SHAP Integration

Learn how to use SHAP (SHapley Additive exPlanations) values to explain model predictions with game theory-based feature attribution.

What is SHAP?

SHAP (SHapley Additive exPlanations) is a unified approach to explain the output of any machine learning model. It connects optimal credit allocation with local explanations using Shapley values from game theory.

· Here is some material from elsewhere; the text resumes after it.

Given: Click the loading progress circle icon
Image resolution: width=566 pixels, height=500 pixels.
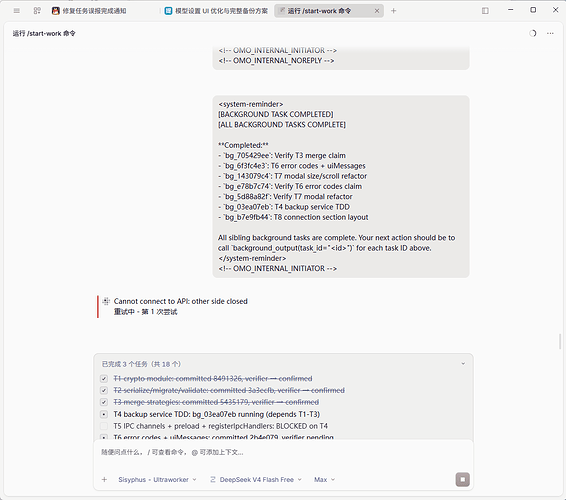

  • Provides consistent and locally accurate explanations
  • Works with any model type (tree-based, neural networks, etc.)
  • Based on solid theoretical foundations from game theory

Basic SHAP Usage

Initialize an explainer with SHAP method:

python
from blackbox_core import Explainer

# Initialize with SHAP
explainer = Explainer(
    model=your_model,
    method='shap',
    background_data=X_train  # Optional: sample of training data
)

# Get SHAP values for predictions
explanation = explainer.explain(
    data=X_test,
    feature_names=feature_names
)

Tree-Based Models

For tree-based models like Random Forests and XGBoost, SHAP provides optimized explainers:

python
from sklearn.ensemble import RandomForestClassifier
from blackbox_core import Explainer

# Train model
model = RandomForestClassifier(n_estimators=100)
model.fit(X_train, y_train)

# Create explainer (automatically uses TreeExplainer)
explainer = Explainer(model, method='shap')

# Explain predictions
explanation = explainer.explain(X_test[0:1])
explanation.plot()

Deep Learning Models

For neural networks, use background data for better approximations:

python
import tensorflow as tf
from blackbox_core import Explainer

# Your trained neural network
model = tf.keras.models.load_model('my_model.h5')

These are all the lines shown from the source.